─── RECORD EXCERPTS ───

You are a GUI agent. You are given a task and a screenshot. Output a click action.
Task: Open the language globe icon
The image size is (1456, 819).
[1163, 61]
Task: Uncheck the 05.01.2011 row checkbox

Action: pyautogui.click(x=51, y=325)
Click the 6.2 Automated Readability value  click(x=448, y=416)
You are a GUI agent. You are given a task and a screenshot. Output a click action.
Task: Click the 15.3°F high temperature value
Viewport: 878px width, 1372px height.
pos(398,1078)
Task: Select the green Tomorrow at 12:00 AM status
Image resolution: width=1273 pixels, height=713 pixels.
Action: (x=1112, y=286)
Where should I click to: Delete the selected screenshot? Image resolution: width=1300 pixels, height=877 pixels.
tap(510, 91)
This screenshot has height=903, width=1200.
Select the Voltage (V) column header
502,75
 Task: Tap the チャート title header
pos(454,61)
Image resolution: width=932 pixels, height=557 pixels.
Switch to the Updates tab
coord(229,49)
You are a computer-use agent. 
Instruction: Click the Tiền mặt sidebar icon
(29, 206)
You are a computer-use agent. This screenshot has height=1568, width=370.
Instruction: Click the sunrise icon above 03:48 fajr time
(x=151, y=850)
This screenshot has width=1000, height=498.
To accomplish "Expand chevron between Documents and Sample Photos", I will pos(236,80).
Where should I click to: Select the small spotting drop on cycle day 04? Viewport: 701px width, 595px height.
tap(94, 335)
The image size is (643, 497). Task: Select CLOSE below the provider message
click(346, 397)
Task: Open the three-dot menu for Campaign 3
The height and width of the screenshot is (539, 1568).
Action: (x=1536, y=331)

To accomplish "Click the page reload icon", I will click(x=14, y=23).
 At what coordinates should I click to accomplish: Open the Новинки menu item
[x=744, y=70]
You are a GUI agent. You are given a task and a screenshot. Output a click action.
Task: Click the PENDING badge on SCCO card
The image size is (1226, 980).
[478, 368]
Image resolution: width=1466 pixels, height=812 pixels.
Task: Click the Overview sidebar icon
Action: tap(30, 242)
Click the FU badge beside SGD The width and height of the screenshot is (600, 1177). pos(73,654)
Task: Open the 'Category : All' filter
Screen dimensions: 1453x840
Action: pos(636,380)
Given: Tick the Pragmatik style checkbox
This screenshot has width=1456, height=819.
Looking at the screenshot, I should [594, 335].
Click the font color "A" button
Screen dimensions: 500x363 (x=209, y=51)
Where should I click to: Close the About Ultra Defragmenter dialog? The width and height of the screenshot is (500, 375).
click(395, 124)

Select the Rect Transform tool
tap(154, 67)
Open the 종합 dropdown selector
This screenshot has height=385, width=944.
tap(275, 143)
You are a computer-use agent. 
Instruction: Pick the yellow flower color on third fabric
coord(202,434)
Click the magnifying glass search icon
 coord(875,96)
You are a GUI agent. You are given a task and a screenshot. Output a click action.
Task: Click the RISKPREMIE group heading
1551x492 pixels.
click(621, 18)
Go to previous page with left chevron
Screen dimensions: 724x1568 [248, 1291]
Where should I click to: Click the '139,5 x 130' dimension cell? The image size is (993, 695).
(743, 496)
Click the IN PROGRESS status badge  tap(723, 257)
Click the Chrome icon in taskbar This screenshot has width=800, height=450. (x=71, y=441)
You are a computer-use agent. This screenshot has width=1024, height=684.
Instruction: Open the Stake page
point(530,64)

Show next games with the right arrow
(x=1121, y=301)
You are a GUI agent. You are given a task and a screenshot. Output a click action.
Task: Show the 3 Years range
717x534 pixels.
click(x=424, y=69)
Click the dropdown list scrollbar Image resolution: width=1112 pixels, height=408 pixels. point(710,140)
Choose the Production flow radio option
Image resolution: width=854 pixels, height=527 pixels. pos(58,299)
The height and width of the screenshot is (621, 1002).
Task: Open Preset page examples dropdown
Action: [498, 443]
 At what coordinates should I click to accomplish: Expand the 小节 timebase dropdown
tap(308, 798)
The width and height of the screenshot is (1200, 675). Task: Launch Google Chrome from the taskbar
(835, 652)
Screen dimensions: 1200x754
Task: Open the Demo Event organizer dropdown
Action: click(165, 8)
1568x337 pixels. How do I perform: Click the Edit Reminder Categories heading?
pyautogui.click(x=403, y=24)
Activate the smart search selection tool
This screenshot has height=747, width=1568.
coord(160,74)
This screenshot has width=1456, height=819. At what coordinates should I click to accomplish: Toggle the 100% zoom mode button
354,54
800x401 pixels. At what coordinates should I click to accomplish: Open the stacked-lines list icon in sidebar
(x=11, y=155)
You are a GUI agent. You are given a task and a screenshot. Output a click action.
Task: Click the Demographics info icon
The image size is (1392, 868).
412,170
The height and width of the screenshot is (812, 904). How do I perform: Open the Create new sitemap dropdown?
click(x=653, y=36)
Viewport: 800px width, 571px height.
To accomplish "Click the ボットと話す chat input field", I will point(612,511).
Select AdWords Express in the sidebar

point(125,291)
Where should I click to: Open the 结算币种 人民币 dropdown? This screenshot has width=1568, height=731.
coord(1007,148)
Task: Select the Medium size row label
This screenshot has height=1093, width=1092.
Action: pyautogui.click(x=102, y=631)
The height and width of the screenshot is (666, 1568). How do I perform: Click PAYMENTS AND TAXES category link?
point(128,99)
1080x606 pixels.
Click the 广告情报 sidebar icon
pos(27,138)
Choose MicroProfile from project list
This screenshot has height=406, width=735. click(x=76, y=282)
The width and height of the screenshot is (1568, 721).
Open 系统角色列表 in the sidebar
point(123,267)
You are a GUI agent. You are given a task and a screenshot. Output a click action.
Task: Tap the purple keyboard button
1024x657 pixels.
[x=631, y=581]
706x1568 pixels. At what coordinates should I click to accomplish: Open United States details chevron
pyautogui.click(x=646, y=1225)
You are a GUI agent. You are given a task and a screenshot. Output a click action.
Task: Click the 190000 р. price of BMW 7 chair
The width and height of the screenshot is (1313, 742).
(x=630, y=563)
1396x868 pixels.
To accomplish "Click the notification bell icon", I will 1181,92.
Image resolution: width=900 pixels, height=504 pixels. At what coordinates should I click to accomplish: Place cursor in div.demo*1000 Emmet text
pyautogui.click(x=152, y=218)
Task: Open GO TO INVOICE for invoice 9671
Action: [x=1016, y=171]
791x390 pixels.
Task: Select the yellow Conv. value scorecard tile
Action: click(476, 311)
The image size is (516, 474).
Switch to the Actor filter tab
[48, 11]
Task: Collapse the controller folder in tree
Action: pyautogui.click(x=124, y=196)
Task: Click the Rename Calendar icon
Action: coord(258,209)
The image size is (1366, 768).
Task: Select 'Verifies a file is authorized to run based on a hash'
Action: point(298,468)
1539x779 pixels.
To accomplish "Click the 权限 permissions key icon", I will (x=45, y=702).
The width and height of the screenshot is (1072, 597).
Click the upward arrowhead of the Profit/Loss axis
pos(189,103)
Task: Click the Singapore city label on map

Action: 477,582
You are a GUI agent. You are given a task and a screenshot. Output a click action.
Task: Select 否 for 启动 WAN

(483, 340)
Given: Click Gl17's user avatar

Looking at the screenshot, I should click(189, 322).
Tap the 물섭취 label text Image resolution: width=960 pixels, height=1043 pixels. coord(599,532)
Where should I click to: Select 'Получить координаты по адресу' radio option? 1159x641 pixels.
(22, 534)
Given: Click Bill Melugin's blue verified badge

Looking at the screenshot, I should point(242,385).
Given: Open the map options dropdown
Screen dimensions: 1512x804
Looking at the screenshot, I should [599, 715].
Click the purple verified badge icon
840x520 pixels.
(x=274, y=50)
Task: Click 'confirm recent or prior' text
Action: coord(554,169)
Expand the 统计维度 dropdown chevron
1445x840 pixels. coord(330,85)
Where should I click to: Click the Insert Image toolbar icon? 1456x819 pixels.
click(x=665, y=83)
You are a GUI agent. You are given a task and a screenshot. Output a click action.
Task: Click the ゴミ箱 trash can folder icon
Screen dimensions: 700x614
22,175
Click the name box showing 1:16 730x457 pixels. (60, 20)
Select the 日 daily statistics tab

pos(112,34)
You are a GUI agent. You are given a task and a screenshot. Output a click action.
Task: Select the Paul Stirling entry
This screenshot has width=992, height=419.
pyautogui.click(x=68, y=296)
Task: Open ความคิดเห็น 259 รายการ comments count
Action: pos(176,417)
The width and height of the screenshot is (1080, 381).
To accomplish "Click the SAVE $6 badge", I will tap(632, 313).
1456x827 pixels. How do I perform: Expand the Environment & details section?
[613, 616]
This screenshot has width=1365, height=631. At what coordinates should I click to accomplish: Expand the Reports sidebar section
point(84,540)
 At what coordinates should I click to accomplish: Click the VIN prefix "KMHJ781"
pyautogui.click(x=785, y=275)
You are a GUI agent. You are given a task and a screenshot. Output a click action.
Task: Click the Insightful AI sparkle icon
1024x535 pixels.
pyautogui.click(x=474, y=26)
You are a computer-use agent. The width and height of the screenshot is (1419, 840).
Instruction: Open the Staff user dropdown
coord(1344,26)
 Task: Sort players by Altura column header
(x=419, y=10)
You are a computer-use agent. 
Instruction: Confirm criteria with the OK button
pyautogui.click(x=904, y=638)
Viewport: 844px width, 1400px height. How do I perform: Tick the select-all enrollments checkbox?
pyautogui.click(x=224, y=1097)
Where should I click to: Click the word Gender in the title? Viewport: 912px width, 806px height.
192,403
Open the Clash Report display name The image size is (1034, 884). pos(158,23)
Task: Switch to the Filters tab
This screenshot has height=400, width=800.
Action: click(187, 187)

───

▶ _EXERCISE TASK_
Reproduce the rows verbatim, from the line with "Click the IN PROGRESS" up to and including the line with "Action: pyautogui.click(x=102, y=631)".

▶ _ANSWER_
Click the IN PROGRESS status badge  tap(723, 257)
Click the Chrome icon in taskbar This screenshot has width=800, height=450. (x=71, y=441)
You are a computer-use agent. This screenshot has width=1024, height=684.
Instruction: Open the Stake page
point(530,64)

Show next games with the right arrow
(x=1121, y=301)
You are a GUI agent. You are given a task and a screenshot. Output a click action.
Task: Show the 3 Years range
717x534 pixels.
click(x=424, y=69)
Click the dropdown list scrollbar Image resolution: width=1112 pixels, height=408 pixels. point(710,140)
Choose the Production flow radio option
Image resolution: width=854 pixels, height=527 pixels. pos(58,299)
The height and width of the screenshot is (621, 1002).
Task: Open Preset page examples dropdown
Action: [498, 443]
 At what coordinates should I click to accomplish: Expand the 小节 timebase dropdown
tap(308, 798)
The width and height of the screenshot is (1200, 675). Task: Launch Google Chrome from the taskbar
(835, 652)
Screen dimensions: 1200x754
Task: Open the Demo Event organizer dropdown
Action: click(165, 8)
1568x337 pixels. How do I perform: Click the Edit Reminder Categories heading?
pyautogui.click(x=403, y=24)
Activate the smart search selection tool
This screenshot has height=747, width=1568.
coord(160,74)
This screenshot has width=1456, height=819. At what coordinates should I click to accomplish: Toggle the 100% zoom mode button
354,54
800x401 pixels. At what coordinates should I click to accomplish: Open the stacked-lines list icon in sidebar
(x=11, y=155)
You are a GUI agent. You are given a task and a screenshot. Output a click action.
Task: Click the Demographics info icon
The image size is (1392, 868).
412,170
The height and width of the screenshot is (812, 904). How do I perform: Open the Create new sitemap dropdown?
click(x=653, y=36)
Viewport: 800px width, 571px height.
To accomplish "Click the ボットと話す chat input field", I will point(612,511).
Select AdWords Express in the sidebar

point(125,291)
Where should I click to: Open the 结算币种 人民币 dropdown? This screenshot has width=1568, height=731.
coord(1007,148)
Task: Select the Medium size row label
This screenshot has height=1093, width=1092.
Action: pyautogui.click(x=102, y=631)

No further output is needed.